Why I still write a blog in the age of AI

Blogs are dead. They were at peak relevance about 15 years ago.

Then, algorithmically-driven social media platforms ruined them by providing perfectly curated, mind-numbing entertainment any time you need it.

Now we’re living through another significant moment for tech innovation and the internet.

When AI can write everything for us, why bother writing in a medium that hasn’t been relevant in more than a decade?

Because I refuse to offload my thinking to artificial intelligence.

I use AI every day to help me with work, complete minor tasks, and even sharpen my thinking. But I will not let it think for me.

So I write this blog. It’s not because I have a huge audience. There are only about 300 subscribers, and of those, only a third of you read it regularly.

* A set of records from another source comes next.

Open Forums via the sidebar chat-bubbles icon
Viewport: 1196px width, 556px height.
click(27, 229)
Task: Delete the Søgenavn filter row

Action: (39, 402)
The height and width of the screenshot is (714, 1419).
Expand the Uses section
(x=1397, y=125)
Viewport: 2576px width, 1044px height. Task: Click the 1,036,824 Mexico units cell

So it’s definitely not because I’m reaching millions of people or making my living writing here. It’s because I need to do it for my own mental acuity.

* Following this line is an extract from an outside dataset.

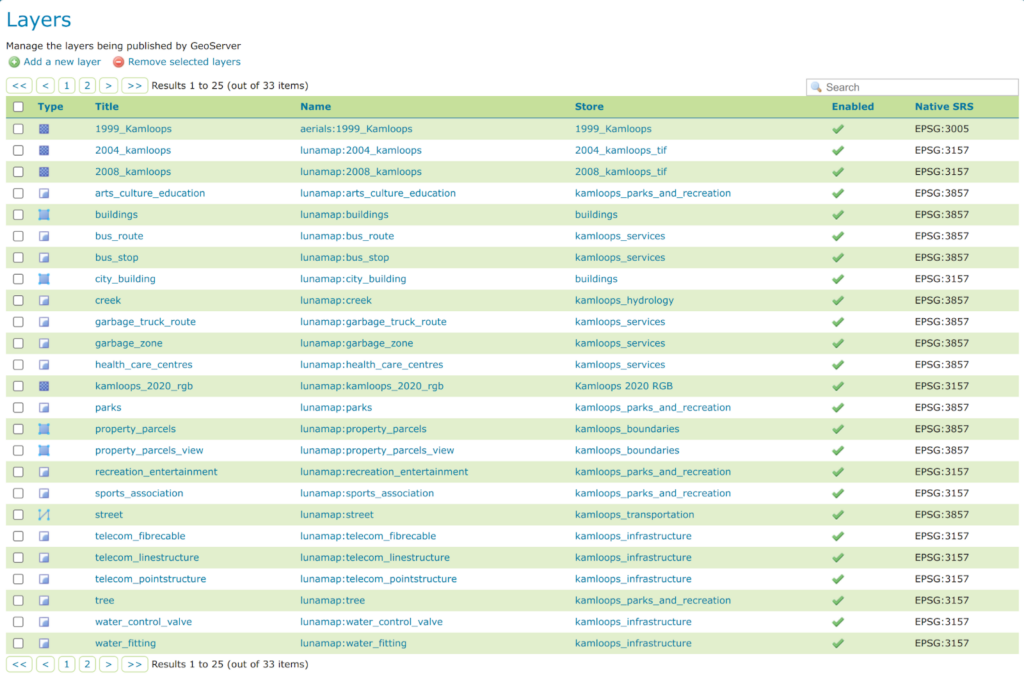The height and width of the screenshot is (682, 1024).
Task: Click the green Add a new layer icon
Action: pos(14,62)
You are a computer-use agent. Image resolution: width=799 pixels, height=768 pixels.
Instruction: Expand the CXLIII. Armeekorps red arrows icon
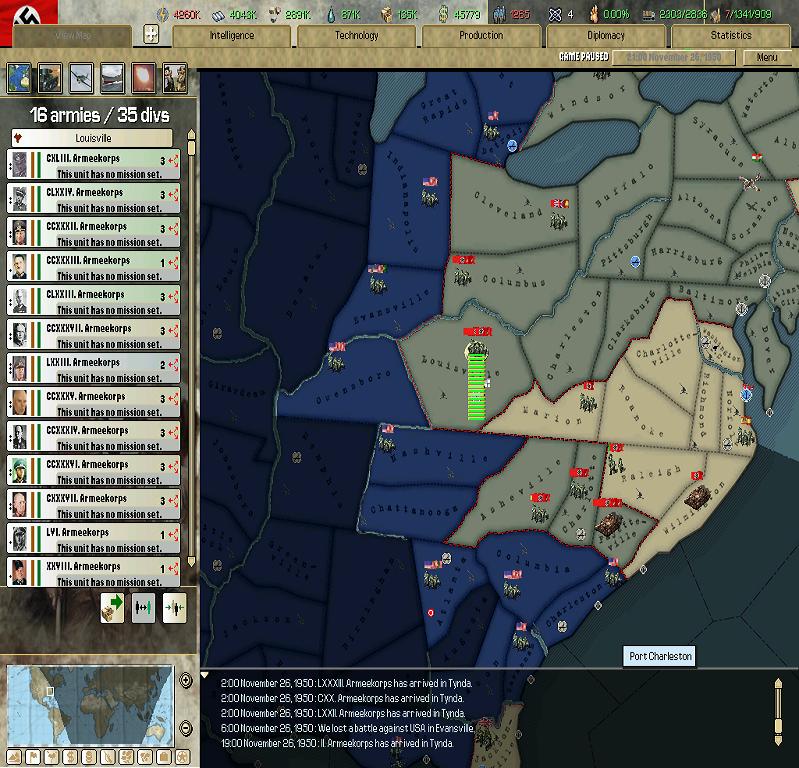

It helps me crystallize ideas, expose gaps in my knowledge and logic. It makes me assert, which means I have to consider counterarguments and be okay with potentially being wrong.

So I continue to write. According to my WordPress dashboard, this is my 500th published blog post. That feels like a pretty significant milestone.

And if you’re reading this—thank you. From the bottom of my heart, I am truly grateful.

The em dash exists for a reason

And I’ll be damned if I stop using them now. I’ve been using em dashes since I started writing—because they work.

They do things that other parenthetical devices like commas or parentheses don’t do.

They add force to your arguments. They separate potentially unrelated but still relevant or useful thoughts—have you ever noticed this?—from the point you’re making.

And for those of you who say that there’s no way to recreate them on a computer keyboard…

Shift + Option + – (for Mac users) gives you —.

Here are 11 of them: — — — — — — — — — — —

Also, there are two other types of dashes.

– (press only the dash key) is a hyphen most often used to separate compound words.

– (made by pressing Option + – on a Mac) is called an en dash and can be used to separate things like dates (April 20–23).1

And then you have the glorious em dash.

Why do they show up so often in AI writing? It’s simple: most of the best writers in history made (and still make) liberal use of it—because it works! And because AI has imbibed all the writing ever written, it also uses it quite often.

Does AI use them too much? Absolutely.

Does that mean we should stop using them? Absolutely not.

So what’s the solution? You get really damn good at writing.

Develop a style of your own, a voice, a way of writing that sounds like you—and only you. So when people read your writing, they know that you did it, not an AI.

And you’ll be able to use fifty em dashes in a single piece if you wanted to, and no one would care because they would know, simply because of your personal style, that you were generous enough to take time out of your day to share something worth reading.

If you write well—and like yourself—you’ll be fine.

(Ann Handley actually beat me to this a long while back. But I was so incensed by no less than 7 posts about this yesterday that I had to say something.)


  1. Unfortunately, there is a feature in WordPress’s code that prevents the three different dashes from rendering properly. I didn’t realize this until after I publish. So if you’re reading this on my site instead of in email, you won’t be able to see the difference between them.

    You can test this for yourself: pull up a blank document somewhere on your computer and try all three keystroke combinations.